▸ DETALHES DO PROBLEMA:
Segundo o trecho sobre a votação do impeachment, a quem ou a que os deputados dedicaram o voto? Liste todas as dedicatórias mencionadas.

▸ TRECHO SELECIONADO:
--------------------------------------------------
Na esplanada diante do parlamento, onde grupos contra e a favor do impeachment aglomeravam-se, separados por um muro erguido para evitar conflitos, um dos lados vibrou, o outro lamentou. As comemorações alternaram-se durante o restante da votação, mas logo ficou claro que a disputa era desigual. Os votos pelo impeachment sucediam-se em ritmo frenético, quebrados de tempos em tempos pelas muito menos numerosas manifestações contrárias. Em Brasília e em outras partes do país, defensores do mandato começaram a dar sinais de desânimo. Na biblioteca do Palácio do Planalto, onde acompanhava a votação acompanhada de Lula, de alguns ministros e de governadores petistas, Dilma não tinha razões para alimentar esperanças.
Como é hábito no parlamento brasileiro, os deputados aproveitaram os instantes de exposição garantidos pelo momento do voto para fazer média com os Estados de origem e para dar alguma projeção ao próprio nome – o que rendeu as bizarrices de costume. Quase ninguém lembrou de mencionar as pedaladas fiscais, mas houve quem gritou, houve quem cantou, houve quem dedicou o voto à mãe, à "família quadrangular", "ao aniversário da minha neta", a "Campo Grande, a morena mais linda do Brasil", "à mãe nega Lucimar" e houve até quem errou o nome do partido ao qual pertencia. No meio da procissão de justificativas repetitivas, alguns parlamentares conseguiram se destacar. Jair Bolsonaro (PSC-RJ) aproveitou a ocasião para invocar o general Carlos Alberto Brilhante Ustra (1932-2015), figura-chave nos porões da tortura durante a ditadura militar, associando o impeachment ao golpe de 1964:
– Perderam em 1964, perderam em 2016. Pelo Coronel Ustra, que Dilma tanto teme – disse ele.
--------------------------------------------------
▸ CONTEÚDO DOS DADOS:
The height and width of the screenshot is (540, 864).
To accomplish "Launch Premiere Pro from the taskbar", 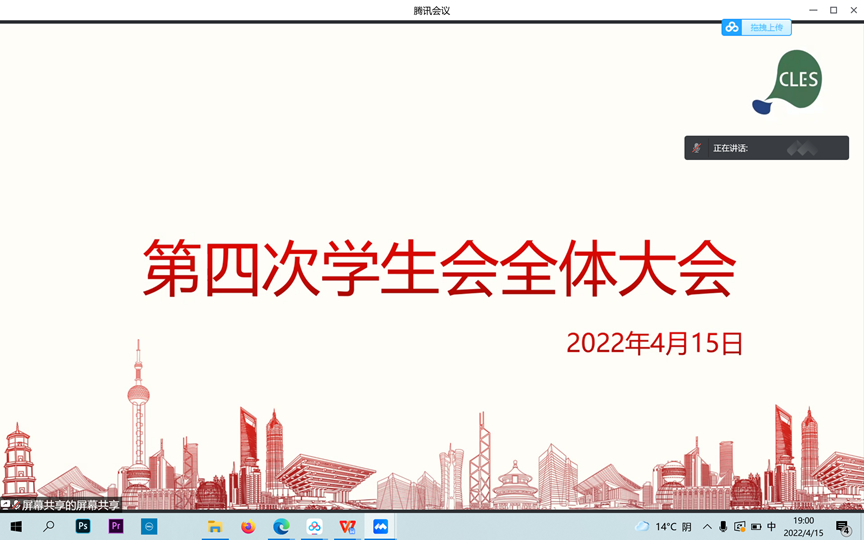I will pyautogui.click(x=116, y=526).
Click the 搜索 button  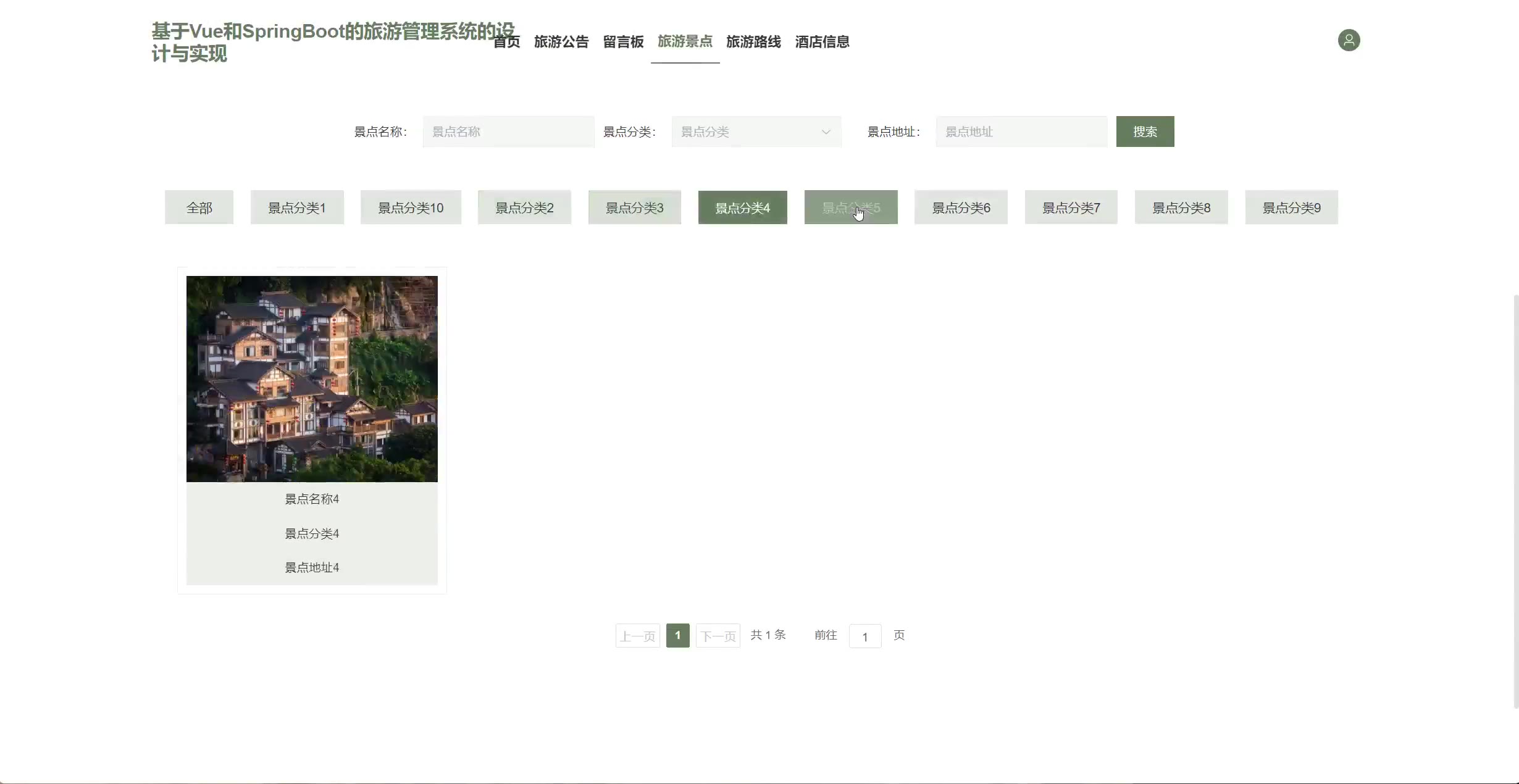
--------------------------------------------------
▸ SOLUÇÃO ESCRITA:
- à mãe
- à "família quadrangular"
- "ao aniversário da minha neta"
- a "Campo Grande, a morena mais linda do Brasil"
- "à mãe nega Lucimar"